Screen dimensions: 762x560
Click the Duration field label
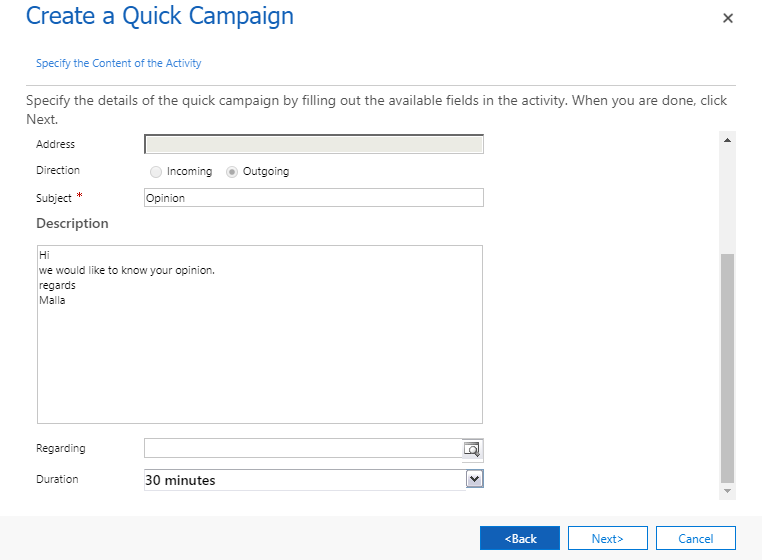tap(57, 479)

------------------------------------------------

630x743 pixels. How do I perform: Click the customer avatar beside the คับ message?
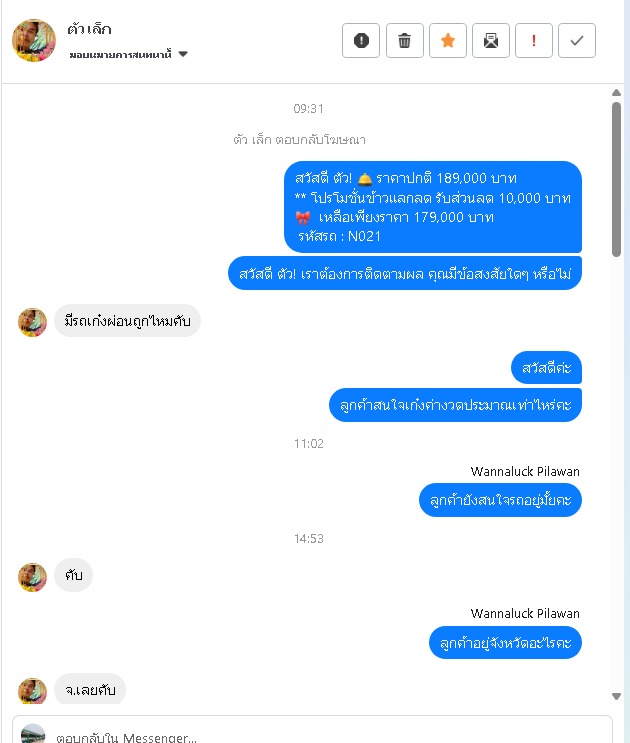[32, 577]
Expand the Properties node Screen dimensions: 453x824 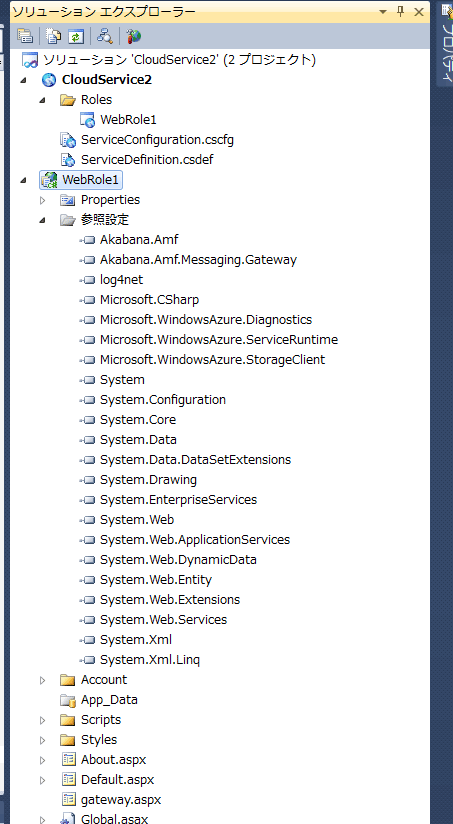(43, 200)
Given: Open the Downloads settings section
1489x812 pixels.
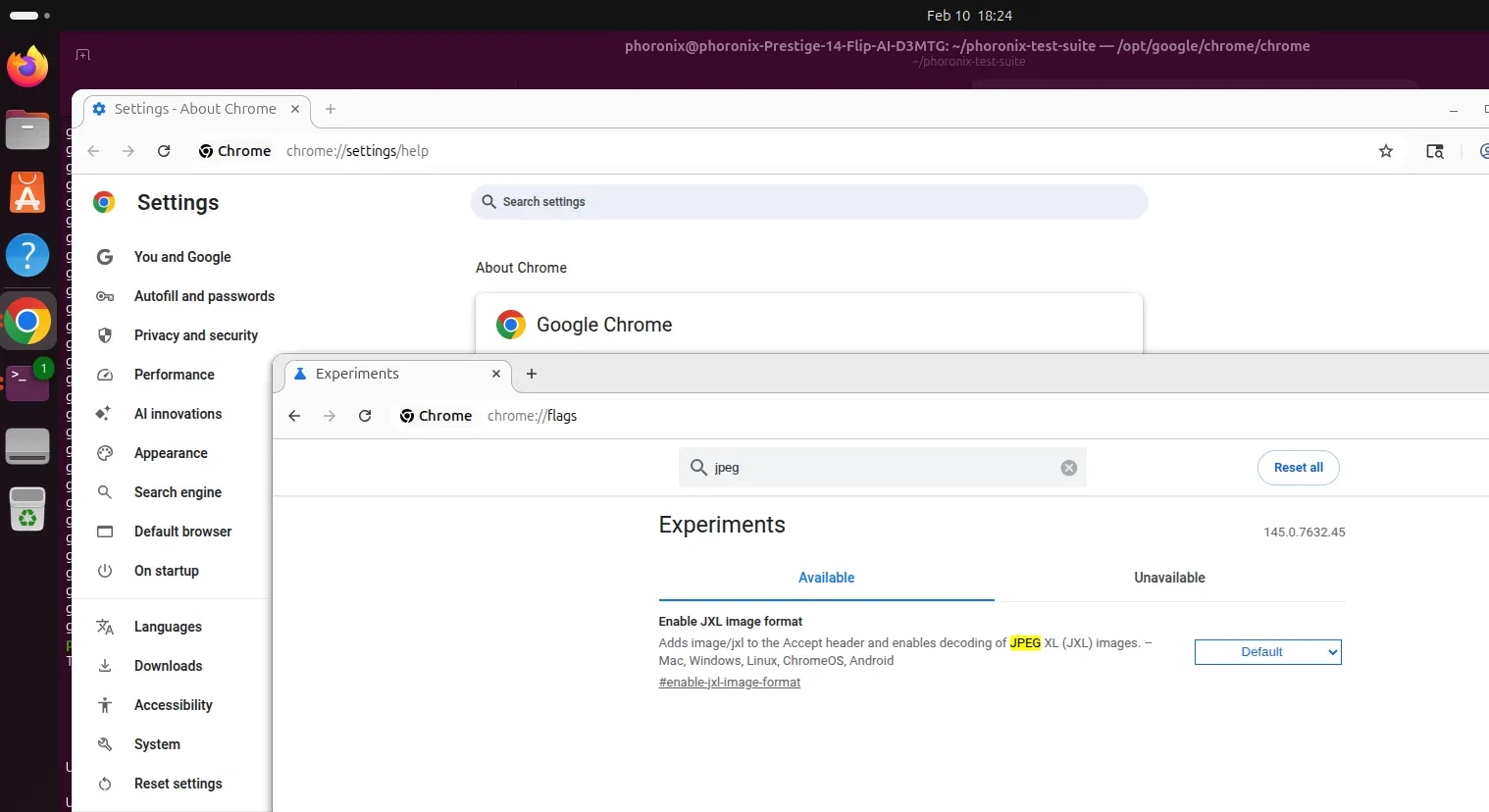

------------------------------------------------

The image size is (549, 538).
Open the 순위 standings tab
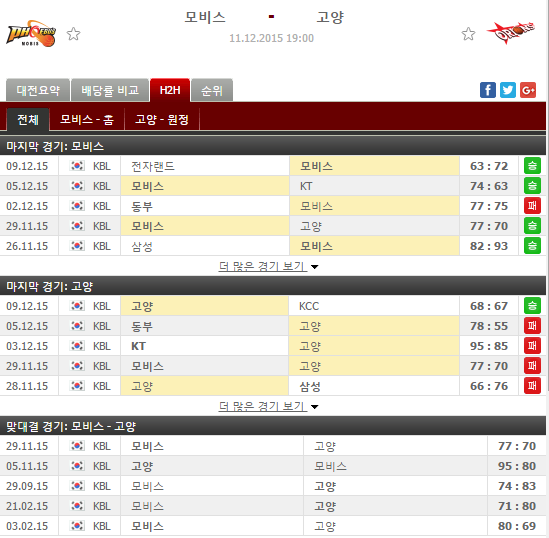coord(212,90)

------------------------------------------------

- [TRY IT]: Reproduce exactly the stretch of the material above that starts at the line with "Given: Open the Downloads settings section" and ends at the line with "1489x812 pixels.", both included, and nothing else.

- [TASK ANSWER]:
Given: Open the Downloads settings section
1489x812 pixels.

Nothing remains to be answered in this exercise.